By Aishwarya Sahai. (Originally published May 17, 2016 at the NATO Association of Canada. Re-printed with permission.)
On a daily basis, not much attention is given to everyday household appliances and products, including clothes, food or water. From the raw materials to production, manufacturing and transport, these items journeyed around the world to you. It is not inconsequential. The things you own have been affected by politics, economics, geopolitical rivalries, the environment and vice versa. The consequences of heavy industry in developing states are a short-term dream, and a long-term nightmare.
Climate change heavily affects water supplies and does so in multiple ways. Warm temperatures can cause water to evaporate faster than it can be replenished, especially in arid and dry regions with little precipitation. This leads to long-term droughts and as in the case of California, rationing of water for local and private use for economic and recreational purposes. Additionally, there is also the problem with the rise of sea levels, which push into coastal fresh-water aquifers, making the water more saline and unusable for human consumption. Lastly, there is the population problem; this ties closely with the economic problem. With an increasing population, there is naturally an increasing demand for water consumption, power generation, and agricultural sectors.

_EXCERPTED DATA_:

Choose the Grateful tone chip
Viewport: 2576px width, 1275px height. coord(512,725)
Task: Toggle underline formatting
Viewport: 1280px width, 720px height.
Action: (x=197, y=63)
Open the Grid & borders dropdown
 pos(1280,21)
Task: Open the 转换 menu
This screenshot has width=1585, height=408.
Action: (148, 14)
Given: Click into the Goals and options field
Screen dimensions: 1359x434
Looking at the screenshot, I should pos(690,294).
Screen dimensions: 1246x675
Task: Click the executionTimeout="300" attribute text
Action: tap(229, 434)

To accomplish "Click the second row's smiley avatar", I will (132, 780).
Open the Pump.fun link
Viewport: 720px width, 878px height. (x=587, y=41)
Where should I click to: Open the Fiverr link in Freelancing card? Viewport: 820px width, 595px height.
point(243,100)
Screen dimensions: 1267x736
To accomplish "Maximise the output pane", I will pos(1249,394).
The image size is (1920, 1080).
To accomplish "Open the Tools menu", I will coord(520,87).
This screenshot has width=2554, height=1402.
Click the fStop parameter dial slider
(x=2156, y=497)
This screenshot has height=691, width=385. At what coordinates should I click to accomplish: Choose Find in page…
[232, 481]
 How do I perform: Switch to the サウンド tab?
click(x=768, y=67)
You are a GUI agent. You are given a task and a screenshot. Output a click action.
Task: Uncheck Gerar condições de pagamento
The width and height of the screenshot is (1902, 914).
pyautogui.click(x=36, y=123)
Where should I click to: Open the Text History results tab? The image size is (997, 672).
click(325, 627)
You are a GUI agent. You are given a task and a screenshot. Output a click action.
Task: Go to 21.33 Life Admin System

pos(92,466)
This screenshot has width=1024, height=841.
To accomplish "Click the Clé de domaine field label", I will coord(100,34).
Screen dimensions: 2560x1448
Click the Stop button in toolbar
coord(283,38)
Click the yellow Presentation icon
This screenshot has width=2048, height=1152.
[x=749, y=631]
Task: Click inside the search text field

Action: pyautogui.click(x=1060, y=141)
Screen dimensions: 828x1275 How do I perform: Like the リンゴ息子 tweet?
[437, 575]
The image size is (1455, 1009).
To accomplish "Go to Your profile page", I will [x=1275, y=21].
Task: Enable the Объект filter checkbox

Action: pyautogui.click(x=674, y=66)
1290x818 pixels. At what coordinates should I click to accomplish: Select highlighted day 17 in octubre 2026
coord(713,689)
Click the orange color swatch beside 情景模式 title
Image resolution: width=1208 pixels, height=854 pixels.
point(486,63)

_ACTIONS TO TAKE_:
a: In the article on water supplies and climate change, which forces does the author say have affected the things you own? List them all.
b: Gather every line of the records that contains the word "menu".

_ANSWERS BY TASK_:
a:
- Politics
- Economics
- Geopolitical rivalries
- The environment

b:
Task: Open the 转换 menu
To accomplish "Open the Tools menu", I will coord(520,87).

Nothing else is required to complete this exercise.